Records from a data collection

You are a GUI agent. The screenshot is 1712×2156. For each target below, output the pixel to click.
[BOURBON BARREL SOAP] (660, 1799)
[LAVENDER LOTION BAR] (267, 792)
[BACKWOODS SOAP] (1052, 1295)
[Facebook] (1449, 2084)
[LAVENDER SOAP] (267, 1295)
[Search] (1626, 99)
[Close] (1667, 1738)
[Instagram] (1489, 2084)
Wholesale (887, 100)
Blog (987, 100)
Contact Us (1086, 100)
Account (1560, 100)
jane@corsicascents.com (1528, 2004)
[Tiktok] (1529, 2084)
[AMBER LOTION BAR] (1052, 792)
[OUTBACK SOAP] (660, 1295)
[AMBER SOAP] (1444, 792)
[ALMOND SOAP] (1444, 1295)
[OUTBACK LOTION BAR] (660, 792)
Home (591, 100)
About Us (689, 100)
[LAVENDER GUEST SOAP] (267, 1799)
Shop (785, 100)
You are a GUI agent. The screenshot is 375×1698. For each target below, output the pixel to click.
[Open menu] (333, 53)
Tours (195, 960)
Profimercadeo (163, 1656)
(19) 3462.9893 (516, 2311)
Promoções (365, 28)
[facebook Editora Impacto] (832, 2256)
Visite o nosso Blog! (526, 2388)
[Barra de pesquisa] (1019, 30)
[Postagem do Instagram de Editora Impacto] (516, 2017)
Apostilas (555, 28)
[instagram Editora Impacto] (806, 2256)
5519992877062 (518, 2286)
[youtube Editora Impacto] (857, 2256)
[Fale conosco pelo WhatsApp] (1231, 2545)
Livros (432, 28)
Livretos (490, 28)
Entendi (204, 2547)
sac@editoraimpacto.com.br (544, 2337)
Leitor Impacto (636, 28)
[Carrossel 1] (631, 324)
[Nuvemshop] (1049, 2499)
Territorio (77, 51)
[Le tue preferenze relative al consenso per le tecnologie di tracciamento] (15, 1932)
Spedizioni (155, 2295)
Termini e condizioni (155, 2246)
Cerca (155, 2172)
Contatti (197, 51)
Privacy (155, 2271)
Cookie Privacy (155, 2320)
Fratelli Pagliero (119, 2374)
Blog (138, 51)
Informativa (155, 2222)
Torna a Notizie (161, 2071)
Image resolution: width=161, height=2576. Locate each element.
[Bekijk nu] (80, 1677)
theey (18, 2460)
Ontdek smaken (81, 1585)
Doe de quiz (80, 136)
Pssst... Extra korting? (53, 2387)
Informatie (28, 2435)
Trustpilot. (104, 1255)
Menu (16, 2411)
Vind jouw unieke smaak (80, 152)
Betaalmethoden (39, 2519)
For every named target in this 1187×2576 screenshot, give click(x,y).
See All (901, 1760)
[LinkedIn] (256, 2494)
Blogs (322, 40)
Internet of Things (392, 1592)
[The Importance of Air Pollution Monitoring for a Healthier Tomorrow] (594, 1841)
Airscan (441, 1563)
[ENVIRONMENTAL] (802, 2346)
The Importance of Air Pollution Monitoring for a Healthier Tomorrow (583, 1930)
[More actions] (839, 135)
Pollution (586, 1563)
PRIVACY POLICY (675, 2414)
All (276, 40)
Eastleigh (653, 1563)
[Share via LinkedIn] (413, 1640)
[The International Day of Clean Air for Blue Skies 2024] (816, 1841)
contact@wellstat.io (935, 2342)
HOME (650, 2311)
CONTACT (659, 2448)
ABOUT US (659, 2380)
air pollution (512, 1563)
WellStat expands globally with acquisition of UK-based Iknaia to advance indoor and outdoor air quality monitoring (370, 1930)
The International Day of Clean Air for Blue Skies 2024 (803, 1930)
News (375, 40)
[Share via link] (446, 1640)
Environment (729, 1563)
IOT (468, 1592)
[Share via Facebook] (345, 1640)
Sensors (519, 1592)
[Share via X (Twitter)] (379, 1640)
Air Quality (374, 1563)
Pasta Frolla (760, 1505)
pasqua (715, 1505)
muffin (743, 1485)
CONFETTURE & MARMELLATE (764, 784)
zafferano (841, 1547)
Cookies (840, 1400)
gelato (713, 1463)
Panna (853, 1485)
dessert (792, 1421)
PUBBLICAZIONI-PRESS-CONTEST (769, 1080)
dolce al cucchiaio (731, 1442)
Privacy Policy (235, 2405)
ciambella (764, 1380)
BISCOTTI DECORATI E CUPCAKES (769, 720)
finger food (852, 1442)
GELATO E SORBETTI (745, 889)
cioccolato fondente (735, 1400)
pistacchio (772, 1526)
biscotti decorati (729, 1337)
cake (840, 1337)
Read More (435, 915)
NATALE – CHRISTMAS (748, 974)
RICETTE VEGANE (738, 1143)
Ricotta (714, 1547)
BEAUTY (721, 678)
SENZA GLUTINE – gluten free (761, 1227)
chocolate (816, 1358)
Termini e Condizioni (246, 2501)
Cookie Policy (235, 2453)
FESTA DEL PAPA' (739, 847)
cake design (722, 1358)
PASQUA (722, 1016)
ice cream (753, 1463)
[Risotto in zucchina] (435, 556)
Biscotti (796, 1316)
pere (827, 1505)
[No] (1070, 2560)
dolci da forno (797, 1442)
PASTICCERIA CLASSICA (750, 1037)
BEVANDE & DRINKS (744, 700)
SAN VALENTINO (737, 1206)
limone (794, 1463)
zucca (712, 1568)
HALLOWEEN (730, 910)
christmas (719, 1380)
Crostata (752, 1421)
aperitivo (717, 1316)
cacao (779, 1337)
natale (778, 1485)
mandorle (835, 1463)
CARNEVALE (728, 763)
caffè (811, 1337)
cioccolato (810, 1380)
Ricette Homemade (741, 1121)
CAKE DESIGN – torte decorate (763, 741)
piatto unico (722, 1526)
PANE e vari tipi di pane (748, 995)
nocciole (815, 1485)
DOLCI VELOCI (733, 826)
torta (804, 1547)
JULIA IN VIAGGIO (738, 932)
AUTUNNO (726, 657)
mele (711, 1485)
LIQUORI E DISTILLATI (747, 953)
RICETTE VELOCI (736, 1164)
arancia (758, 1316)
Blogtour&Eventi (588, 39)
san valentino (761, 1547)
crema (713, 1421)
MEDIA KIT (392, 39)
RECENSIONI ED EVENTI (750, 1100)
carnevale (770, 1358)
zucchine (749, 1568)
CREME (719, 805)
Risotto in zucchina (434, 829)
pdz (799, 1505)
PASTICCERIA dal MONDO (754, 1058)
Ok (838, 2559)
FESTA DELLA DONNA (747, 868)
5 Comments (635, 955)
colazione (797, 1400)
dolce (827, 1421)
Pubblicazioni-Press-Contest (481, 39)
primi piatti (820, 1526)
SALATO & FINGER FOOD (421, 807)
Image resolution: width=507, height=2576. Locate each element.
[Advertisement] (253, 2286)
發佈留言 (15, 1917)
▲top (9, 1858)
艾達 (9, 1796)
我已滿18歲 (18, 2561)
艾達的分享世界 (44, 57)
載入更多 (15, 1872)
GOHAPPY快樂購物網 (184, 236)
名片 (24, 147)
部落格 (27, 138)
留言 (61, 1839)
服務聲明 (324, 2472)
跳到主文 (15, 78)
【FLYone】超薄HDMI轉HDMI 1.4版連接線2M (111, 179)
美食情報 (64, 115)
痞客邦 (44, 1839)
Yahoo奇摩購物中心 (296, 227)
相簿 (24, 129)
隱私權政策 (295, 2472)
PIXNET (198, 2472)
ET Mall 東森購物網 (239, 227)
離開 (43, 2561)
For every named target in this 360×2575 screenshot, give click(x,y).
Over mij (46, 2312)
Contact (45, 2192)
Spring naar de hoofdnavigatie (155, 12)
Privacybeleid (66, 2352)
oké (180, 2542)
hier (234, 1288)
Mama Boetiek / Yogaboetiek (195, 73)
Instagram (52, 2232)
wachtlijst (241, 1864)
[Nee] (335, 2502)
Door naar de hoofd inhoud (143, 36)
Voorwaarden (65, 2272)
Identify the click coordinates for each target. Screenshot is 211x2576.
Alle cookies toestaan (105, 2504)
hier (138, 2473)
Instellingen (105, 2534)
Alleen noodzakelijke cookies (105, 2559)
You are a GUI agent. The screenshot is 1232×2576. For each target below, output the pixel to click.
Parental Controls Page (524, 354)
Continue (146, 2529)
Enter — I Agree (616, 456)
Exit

→ **Problem statement**
Determine the number of lines in the data above that include the word "Image", then answer with that number alone.

→ **Task result**
2